======== TASK INPUT ========

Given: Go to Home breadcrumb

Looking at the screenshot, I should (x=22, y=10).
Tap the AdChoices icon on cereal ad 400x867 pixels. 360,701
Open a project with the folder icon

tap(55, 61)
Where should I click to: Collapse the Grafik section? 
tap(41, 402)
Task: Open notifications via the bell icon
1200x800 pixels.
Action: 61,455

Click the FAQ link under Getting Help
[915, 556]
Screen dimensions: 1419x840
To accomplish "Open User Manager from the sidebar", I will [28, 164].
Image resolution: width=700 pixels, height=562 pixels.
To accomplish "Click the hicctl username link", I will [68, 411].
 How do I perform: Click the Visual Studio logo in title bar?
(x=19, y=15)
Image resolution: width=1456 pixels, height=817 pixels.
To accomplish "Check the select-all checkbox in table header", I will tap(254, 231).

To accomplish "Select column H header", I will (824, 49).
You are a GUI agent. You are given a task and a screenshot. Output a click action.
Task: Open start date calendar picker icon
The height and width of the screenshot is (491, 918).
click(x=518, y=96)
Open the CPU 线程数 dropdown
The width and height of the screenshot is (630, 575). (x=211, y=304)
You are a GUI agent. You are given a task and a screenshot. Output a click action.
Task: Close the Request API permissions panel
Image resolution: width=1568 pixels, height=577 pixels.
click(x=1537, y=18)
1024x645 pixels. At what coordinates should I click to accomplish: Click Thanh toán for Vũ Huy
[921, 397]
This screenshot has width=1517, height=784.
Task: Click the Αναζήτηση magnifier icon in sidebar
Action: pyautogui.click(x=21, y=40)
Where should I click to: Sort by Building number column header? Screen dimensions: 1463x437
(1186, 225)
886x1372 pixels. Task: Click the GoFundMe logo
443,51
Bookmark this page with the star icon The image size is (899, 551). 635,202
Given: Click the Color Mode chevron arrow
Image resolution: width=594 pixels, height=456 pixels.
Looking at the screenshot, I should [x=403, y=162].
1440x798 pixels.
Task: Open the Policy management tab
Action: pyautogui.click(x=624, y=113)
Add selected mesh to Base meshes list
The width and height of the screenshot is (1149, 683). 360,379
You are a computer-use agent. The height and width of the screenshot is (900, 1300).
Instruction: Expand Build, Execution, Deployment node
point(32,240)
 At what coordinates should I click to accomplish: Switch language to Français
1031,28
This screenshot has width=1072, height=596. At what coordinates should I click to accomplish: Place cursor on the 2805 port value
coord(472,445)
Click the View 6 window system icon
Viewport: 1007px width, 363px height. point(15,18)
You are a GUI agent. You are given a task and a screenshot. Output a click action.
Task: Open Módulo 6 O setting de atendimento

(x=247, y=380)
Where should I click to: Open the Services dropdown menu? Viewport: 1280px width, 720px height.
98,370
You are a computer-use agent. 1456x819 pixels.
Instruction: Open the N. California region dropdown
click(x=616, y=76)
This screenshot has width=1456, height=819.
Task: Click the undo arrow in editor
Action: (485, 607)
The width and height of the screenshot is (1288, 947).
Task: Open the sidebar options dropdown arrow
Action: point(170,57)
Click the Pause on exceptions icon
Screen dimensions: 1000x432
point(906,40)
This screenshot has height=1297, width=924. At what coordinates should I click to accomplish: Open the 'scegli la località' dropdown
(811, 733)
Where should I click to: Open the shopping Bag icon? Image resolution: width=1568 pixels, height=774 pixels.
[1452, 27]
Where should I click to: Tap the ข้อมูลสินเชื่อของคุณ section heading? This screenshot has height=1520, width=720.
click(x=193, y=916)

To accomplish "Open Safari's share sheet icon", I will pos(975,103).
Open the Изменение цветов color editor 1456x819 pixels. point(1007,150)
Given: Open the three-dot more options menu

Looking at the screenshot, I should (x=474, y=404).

========

GOAL>
Edit the records above, replacing every "Screen dimensions" with "Screen size" and leaving everything else unchanged.

TASK SOLUTION>
Given: Go to Home breadcrumb

Looking at the screenshot, I should (x=22, y=10).
Tap the AdChoices icon on cereal ad 400x867 pixels. 360,701
Open a project with the folder icon

tap(55, 61)
Where should I click to: Collapse the Grafik section? 
tap(41, 402)
Task: Open notifications via the bell icon
1200x800 pixels.
Action: 61,455

Click the FAQ link under Getting Help
[915, 556]
Screen size: 1419x840
To accomplish "Open User Manager from the sidebar", I will [28, 164].
Image resolution: width=700 pixels, height=562 pixels.
To accomplish "Click the hicctl username link", I will [68, 411].
 How do I perform: Click the Visual Studio logo in title bar?
(x=19, y=15)
Image resolution: width=1456 pixels, height=817 pixels.
To accomplish "Check the select-all checkbox in table header", I will tap(254, 231).

To accomplish "Select column H header", I will (824, 49).
You are a GUI agent. You are given a task and a screenshot. Output a click action.
Task: Open start date calendar picker icon
The height and width of the screenshot is (491, 918).
click(x=518, y=96)
Open the CPU 线程数 dropdown
The width and height of the screenshot is (630, 575). (x=211, y=304)
You are a GUI agent. You are given a task and a screenshot. Output a click action.
Task: Close the Request API permissions panel
Image resolution: width=1568 pixels, height=577 pixels.
click(x=1537, y=18)
1024x645 pixels. At what coordinates should I click to accomplish: Click Thanh toán for Vũ Huy
[921, 397]
This screenshot has width=1517, height=784.
Task: Click the Αναζήτηση magnifier icon in sidebar
Action: pyautogui.click(x=21, y=40)
Where should I click to: Sort by Building number column header? Screen size: 1463x437
(1186, 225)
886x1372 pixels. Task: Click the GoFundMe logo
443,51
Bookmark this page with the star icon The image size is (899, 551). 635,202
Given: Click the Color Mode chevron arrow
Image resolution: width=594 pixels, height=456 pixels.
Looking at the screenshot, I should [x=403, y=162].
1440x798 pixels.
Task: Open the Policy management tab
Action: pyautogui.click(x=624, y=113)
Add selected mesh to Base meshes list
The width and height of the screenshot is (1149, 683). 360,379
You are a computer-use agent. The height and width of the screenshot is (900, 1300).
Instruction: Expand Build, Execution, Deployment node
point(32,240)
 At what coordinates should I click to accomplish: Switch language to Français
1031,28
This screenshot has width=1072, height=596. At what coordinates should I click to accomplish: Place cursor on the 2805 port value
coord(472,445)
Click the View 6 window system icon
Viewport: 1007px width, 363px height. point(15,18)
You are a GUI agent. You are given a task and a screenshot. Output a click action.
Task: Open Módulo 6 O setting de atendimento

(x=247, y=380)
Where should I click to: Open the Services dropdown menu? Viewport: 1280px width, 720px height.
98,370
You are a computer-use agent. 1456x819 pixels.
Instruction: Open the N. California region dropdown
click(x=616, y=76)
This screenshot has width=1456, height=819.
Task: Click the undo arrow in editor
Action: (485, 607)
The width and height of the screenshot is (1288, 947).
Task: Open the sidebar options dropdown arrow
Action: point(170,57)
Click the Pause on exceptions icon
Screen size: 1000x432
point(906,40)
This screenshot has height=1297, width=924. At what coordinates should I click to accomplish: Open the 'scegli la località' dropdown
(811, 733)
Where should I click to: Open the shopping Bag icon? Image resolution: width=1568 pixels, height=774 pixels.
[1452, 27]
Where should I click to: Tap the ข้อมูลสินเชื่อของคุณ section heading? This screenshot has height=1520, width=720.
click(x=193, y=916)

To accomplish "Open Safari's share sheet icon", I will pos(975,103).
Open the Изменение цветов color editor 1456x819 pixels. point(1007,150)
Given: Open the three-dot more options menu

Looking at the screenshot, I should (x=474, y=404).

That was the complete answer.